Am I a Stock investor or a Real Estate investor
When you buy a REIT, are you buying a dividend paying stock,
or a Real Estate investment. This question can be confusing. The answer is that
you are really a Real Estate investor due to the fact that your investment is
tied to the fortunes of the Real Estate market and interest rates.
Advantages to buying a REIT
We already talked about one of the advantages and that is
the low initial investment needed to get in.
REITs must pay out at least 90 percent of their income
as dividends. This requirement is the number
one reason why investors buy REITs. Management can raise the payout to
more than 90 percent but, by law, can’t lower it below 90 percent. In
other words, management can’t decide to slash the dividend payment.
REITs help diversify an investment portfolio. Because real estate values don’t generally correlate
to stock prices, stock prices and real estate values can move together or
in completely opposite directions. Unless a real estate slump triggers a
financial crisis or vice versa, a portfolio that contains both stock and
real estate holdings may provide some protection over slumps that affect only
one or the other.
REITs own physical assets with a value all their own
that can appreciate over time. As an investor, you own tangible assets that tend to rise in value over
the long term.
The downside of owning REIT'S
Falling occupancy rates and increasing vacancies hurt
revenues.
Share prices can drop when property values fall.
Share prices can fall with the broader stock market
based on supply and demand of shares.
High dividend payouts for REIT's force management to
take on debt to expand real estate holdings.
Rising interest rates hurt profitability.

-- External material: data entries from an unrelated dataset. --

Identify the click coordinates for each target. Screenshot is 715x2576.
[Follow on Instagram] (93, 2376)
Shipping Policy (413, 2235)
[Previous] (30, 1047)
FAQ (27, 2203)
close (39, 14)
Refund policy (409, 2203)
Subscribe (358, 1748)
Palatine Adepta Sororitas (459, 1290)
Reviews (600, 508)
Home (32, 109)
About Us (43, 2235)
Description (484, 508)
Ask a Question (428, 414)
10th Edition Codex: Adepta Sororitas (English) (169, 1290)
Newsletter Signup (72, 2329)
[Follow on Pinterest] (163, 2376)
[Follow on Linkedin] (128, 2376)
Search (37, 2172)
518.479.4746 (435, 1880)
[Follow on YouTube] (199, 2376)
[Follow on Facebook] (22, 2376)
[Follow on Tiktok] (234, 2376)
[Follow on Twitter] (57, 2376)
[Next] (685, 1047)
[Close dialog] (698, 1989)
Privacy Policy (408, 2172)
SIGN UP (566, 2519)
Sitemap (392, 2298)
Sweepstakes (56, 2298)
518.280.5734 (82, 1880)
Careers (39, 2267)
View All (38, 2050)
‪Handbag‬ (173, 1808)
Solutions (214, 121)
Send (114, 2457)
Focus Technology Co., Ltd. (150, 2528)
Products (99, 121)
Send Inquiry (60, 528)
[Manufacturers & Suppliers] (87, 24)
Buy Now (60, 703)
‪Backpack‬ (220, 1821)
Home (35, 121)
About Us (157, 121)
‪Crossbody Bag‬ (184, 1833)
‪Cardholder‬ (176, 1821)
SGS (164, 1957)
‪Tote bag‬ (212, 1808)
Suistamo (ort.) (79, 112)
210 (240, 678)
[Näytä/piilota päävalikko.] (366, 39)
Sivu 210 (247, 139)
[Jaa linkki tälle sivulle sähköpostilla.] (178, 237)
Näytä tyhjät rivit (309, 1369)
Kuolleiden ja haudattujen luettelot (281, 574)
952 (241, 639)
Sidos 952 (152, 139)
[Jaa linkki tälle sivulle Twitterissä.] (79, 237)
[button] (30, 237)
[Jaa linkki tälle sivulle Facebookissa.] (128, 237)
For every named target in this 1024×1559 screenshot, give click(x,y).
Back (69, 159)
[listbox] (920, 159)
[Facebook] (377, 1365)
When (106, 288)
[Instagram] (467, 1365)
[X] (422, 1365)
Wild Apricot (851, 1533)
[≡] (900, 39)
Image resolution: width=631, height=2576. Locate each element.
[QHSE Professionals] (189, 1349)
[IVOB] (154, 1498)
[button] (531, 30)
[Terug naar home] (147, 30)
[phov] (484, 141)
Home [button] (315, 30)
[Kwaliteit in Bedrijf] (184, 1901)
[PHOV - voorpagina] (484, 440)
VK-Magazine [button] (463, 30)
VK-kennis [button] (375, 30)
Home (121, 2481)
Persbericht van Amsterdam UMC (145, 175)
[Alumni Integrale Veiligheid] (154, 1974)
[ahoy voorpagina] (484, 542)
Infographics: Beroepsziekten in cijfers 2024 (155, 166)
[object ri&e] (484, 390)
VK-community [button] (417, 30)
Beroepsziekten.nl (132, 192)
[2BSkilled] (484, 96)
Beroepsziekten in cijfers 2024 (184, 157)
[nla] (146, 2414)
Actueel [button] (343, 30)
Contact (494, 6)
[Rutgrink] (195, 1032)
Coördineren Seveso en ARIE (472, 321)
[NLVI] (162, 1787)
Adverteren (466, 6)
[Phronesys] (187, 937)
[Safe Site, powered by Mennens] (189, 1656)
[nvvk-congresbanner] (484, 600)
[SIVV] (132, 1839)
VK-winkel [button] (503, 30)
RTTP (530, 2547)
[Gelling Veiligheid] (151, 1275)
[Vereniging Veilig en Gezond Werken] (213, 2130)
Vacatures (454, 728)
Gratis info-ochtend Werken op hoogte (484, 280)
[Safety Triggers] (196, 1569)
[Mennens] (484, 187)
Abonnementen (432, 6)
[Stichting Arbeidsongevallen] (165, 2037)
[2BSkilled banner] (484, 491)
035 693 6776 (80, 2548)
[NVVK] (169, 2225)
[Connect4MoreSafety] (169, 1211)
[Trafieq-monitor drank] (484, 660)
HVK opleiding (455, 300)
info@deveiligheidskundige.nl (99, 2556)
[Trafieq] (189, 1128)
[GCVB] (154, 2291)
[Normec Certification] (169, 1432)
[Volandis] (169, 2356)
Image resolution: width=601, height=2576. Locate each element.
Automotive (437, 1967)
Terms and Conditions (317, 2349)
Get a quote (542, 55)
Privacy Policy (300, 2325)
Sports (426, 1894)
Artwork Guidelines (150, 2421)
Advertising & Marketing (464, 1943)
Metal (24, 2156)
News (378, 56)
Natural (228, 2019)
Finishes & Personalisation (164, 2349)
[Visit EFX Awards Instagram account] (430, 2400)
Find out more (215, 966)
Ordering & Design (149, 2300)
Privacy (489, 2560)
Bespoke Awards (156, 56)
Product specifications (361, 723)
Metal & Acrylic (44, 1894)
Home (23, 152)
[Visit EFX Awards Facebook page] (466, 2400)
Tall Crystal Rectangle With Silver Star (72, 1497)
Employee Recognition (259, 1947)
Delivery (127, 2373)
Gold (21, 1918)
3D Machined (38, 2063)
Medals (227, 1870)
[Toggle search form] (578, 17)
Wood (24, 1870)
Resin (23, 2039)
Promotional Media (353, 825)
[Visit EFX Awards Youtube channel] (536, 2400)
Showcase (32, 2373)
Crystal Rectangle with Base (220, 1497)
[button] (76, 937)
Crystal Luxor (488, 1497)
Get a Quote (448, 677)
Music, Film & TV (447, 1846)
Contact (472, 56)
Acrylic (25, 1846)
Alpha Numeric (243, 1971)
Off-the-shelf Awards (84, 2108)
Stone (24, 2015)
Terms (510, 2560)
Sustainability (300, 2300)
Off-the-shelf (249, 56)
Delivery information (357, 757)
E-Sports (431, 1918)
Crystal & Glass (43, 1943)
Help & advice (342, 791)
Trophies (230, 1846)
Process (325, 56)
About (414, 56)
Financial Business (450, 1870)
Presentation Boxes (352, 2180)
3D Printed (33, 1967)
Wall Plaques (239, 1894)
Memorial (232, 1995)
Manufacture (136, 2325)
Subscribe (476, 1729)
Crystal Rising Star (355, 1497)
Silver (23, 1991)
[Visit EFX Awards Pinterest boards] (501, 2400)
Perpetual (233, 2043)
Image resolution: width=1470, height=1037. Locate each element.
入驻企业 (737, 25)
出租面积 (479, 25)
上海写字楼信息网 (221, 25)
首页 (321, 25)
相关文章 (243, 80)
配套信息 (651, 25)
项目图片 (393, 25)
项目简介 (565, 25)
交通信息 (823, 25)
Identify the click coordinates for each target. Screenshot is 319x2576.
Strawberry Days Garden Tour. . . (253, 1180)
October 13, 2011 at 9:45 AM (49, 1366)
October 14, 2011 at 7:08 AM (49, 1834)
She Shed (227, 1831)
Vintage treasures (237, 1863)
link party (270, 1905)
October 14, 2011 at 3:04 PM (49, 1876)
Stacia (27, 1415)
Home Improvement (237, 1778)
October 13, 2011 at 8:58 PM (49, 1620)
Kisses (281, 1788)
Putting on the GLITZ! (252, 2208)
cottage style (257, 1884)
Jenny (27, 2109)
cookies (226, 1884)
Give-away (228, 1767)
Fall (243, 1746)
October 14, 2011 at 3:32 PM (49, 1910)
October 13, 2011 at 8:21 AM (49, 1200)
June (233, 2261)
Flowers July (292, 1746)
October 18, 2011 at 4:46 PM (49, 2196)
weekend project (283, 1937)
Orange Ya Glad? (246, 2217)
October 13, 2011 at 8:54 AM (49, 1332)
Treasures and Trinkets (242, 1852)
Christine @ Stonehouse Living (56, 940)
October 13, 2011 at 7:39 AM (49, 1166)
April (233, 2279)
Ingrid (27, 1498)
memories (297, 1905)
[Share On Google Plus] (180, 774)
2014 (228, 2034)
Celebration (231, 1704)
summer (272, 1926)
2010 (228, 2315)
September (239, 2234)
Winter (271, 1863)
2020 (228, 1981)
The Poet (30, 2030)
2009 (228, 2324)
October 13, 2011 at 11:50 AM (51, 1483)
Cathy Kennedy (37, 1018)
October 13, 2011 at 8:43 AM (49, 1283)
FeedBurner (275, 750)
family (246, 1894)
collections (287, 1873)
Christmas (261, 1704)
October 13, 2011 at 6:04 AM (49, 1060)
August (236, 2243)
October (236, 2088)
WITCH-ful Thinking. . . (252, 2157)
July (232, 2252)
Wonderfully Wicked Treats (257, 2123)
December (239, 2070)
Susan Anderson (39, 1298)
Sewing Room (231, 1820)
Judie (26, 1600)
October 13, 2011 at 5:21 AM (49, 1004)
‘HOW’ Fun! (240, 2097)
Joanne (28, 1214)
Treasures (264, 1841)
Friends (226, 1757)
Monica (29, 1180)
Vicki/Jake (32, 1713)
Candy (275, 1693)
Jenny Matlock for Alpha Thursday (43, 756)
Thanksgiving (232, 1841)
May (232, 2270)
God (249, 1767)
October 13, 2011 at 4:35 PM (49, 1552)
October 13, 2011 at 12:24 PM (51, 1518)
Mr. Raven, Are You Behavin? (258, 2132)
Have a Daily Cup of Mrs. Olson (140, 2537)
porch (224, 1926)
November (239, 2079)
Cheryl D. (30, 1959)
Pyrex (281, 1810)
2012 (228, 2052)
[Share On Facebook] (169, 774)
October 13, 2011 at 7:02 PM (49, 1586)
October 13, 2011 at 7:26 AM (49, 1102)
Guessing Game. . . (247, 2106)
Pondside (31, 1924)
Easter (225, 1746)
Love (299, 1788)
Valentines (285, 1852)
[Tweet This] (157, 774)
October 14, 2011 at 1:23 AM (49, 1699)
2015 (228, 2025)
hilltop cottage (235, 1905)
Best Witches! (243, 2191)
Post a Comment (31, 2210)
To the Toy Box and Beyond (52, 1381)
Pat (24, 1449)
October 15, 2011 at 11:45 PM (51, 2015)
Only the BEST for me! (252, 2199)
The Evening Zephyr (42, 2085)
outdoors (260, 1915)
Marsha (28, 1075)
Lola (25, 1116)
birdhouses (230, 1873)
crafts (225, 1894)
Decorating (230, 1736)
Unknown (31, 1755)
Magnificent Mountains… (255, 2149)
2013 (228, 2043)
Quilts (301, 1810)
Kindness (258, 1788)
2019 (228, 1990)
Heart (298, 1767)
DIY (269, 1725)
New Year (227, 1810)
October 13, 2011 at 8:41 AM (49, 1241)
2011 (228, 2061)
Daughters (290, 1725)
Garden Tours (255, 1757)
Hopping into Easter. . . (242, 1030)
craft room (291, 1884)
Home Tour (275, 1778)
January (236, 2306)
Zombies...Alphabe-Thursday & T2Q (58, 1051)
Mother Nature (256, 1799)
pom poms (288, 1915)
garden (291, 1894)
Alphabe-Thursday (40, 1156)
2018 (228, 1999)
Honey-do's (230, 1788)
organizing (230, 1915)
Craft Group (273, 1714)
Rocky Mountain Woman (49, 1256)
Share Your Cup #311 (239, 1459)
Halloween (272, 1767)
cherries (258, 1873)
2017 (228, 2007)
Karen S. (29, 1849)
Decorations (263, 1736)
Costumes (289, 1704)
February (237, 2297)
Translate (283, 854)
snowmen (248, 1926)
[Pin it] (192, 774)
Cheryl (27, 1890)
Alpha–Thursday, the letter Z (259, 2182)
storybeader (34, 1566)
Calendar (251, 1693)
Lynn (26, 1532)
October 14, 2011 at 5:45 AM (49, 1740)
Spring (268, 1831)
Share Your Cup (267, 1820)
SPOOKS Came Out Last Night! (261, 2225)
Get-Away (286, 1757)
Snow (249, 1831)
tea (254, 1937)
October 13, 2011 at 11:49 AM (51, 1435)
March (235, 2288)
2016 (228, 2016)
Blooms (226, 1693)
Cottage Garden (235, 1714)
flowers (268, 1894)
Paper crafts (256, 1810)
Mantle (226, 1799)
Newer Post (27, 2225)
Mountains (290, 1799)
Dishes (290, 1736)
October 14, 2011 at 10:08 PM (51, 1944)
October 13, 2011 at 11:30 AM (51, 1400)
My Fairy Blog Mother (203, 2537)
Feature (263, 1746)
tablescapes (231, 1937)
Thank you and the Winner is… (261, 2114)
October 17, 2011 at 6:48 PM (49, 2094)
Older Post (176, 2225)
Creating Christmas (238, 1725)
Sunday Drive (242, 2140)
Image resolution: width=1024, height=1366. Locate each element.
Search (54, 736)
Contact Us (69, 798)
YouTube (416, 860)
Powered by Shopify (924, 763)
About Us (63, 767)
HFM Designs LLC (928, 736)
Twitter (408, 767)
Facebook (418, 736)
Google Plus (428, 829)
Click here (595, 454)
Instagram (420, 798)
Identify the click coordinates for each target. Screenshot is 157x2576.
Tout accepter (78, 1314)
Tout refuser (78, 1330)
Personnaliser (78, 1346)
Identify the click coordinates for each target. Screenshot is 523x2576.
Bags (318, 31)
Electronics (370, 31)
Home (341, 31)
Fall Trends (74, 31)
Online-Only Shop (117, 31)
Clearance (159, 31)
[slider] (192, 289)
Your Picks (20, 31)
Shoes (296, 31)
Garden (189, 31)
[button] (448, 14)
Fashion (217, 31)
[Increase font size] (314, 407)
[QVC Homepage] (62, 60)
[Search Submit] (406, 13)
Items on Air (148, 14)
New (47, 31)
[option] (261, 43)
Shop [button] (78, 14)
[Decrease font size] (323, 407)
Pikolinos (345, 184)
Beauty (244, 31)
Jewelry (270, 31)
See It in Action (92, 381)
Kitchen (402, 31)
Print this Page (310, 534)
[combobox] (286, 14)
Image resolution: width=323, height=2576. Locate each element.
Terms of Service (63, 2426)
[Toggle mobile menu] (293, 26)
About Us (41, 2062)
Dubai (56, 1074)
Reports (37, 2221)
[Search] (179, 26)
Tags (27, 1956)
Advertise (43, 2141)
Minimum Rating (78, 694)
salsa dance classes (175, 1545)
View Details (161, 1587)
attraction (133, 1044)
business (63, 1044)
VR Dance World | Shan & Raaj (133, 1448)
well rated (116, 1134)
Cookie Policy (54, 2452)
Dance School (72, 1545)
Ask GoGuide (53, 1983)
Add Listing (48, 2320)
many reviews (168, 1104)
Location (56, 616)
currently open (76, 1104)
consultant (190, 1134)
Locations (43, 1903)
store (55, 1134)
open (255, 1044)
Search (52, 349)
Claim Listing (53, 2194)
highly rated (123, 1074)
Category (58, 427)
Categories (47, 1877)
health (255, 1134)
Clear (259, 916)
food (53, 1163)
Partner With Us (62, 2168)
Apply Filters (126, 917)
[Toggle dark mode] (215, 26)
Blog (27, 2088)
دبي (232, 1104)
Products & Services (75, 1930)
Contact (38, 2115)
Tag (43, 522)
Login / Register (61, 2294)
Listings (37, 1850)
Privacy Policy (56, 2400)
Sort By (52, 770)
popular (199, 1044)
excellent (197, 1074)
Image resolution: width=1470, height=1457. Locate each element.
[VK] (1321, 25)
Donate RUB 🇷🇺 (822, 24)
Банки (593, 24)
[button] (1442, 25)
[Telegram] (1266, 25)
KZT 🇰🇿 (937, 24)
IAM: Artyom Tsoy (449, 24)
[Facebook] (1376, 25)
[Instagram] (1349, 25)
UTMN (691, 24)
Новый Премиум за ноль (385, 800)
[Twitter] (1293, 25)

Not all REIT dividends quality for 15-percent tax
rates. Some are taxed as ordinary income.
Information
from: Dividend Stocks For Dummies
Investing
in Real Estate can be a great way to
grow your money and owning the property is
really the best way to be a Real Estate investor, but if that is not possible,
a REIT may be a way to get your feet wet. Of course before you invest in a
REIT, you need to do your homework. I am not in anyway an expert and the
information that I have here is just touching the surface of what a REIT is and
the Pro’s and Con’s that may come from an investment.